Stored records

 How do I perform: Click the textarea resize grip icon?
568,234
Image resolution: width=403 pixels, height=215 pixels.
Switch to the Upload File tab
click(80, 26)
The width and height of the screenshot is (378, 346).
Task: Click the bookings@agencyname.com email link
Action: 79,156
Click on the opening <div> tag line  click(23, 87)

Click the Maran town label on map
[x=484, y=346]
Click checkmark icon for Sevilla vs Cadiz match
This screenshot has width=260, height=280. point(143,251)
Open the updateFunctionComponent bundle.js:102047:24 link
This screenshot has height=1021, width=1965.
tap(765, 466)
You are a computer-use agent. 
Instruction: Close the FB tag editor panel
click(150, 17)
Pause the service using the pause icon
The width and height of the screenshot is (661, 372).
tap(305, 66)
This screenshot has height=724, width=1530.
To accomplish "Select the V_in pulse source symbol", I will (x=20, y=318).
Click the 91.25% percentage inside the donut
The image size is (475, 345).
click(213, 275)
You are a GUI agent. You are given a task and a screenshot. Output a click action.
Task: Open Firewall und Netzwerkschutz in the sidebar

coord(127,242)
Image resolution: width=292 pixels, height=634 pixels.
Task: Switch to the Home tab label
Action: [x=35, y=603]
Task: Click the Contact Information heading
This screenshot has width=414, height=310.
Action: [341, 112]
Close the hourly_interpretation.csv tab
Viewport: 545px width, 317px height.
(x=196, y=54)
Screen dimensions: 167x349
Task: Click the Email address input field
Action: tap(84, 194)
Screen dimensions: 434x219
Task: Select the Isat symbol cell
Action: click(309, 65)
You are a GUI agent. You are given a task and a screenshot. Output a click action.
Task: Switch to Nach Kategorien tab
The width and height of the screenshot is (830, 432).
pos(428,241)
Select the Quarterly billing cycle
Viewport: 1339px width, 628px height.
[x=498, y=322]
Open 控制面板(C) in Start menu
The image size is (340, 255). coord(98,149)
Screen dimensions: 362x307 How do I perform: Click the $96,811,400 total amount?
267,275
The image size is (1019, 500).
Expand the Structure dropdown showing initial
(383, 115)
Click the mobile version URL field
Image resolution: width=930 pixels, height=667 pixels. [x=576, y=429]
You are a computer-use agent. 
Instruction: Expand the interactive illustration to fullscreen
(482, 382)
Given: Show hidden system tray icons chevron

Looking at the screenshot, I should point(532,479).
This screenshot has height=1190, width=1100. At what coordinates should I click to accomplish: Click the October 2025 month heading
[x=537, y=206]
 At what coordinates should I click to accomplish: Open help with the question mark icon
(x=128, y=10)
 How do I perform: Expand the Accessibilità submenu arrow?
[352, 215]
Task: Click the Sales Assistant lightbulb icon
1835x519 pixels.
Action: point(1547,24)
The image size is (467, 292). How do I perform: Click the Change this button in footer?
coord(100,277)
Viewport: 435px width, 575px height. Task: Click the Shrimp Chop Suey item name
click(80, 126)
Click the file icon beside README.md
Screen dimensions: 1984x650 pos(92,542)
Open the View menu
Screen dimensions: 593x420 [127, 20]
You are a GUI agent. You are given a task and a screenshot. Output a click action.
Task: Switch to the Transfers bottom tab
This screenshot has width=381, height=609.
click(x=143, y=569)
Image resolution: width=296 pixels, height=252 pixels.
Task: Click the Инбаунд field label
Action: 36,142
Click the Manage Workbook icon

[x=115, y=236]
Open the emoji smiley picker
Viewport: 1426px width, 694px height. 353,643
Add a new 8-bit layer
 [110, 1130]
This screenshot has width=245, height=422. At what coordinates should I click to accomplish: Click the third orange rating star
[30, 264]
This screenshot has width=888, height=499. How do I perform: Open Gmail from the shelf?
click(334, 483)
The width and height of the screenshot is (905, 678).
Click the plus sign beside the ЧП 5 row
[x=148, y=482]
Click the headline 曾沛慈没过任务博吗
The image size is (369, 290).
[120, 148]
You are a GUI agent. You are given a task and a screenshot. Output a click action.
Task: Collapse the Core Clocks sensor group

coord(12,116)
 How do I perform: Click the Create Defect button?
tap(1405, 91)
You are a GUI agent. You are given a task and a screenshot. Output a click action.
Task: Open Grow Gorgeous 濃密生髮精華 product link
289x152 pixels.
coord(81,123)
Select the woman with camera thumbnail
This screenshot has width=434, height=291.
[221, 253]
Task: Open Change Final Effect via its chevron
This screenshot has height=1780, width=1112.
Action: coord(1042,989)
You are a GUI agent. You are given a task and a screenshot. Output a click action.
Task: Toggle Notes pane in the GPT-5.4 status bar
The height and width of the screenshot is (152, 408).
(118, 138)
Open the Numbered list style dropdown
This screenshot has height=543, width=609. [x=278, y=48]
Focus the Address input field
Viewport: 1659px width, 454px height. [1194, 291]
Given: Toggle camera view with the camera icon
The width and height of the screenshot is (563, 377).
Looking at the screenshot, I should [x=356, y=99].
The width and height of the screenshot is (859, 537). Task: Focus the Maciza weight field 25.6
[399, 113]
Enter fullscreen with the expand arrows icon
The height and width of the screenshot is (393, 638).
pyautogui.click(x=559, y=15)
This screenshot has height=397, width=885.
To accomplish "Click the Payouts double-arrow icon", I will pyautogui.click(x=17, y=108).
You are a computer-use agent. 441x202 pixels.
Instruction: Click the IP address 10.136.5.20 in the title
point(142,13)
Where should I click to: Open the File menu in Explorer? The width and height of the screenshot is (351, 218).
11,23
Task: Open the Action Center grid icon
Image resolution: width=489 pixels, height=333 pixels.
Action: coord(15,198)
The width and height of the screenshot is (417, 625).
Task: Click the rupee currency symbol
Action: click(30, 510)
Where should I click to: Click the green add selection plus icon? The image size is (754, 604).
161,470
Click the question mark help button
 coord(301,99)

§ **Task item**:
Word for word, output the lines of the data from its first line through the line where "This screenshot has height=724, width=1530." appears, and stop there.

§ **Answer to the exercise**:
 How do I perform: Click the textarea resize grip icon?
568,234
Image resolution: width=403 pixels, height=215 pixels.
Switch to the Upload File tab
click(80, 26)
The width and height of the screenshot is (378, 346).
Task: Click the bookings@agencyname.com email link
Action: 79,156
Click on the opening <div> tag line  click(23, 87)

Click the Maran town label on map
[x=484, y=346]
Click checkmark icon for Sevilla vs Cadiz match
This screenshot has width=260, height=280. point(143,251)
Open the updateFunctionComponent bundle.js:102047:24 link
This screenshot has height=1021, width=1965.
tap(765, 466)
You are a computer-use agent. 
Instruction: Close the FB tag editor panel
click(150, 17)
Pause the service using the pause icon
The width and height of the screenshot is (661, 372).
tap(305, 66)
This screenshot has height=724, width=1530.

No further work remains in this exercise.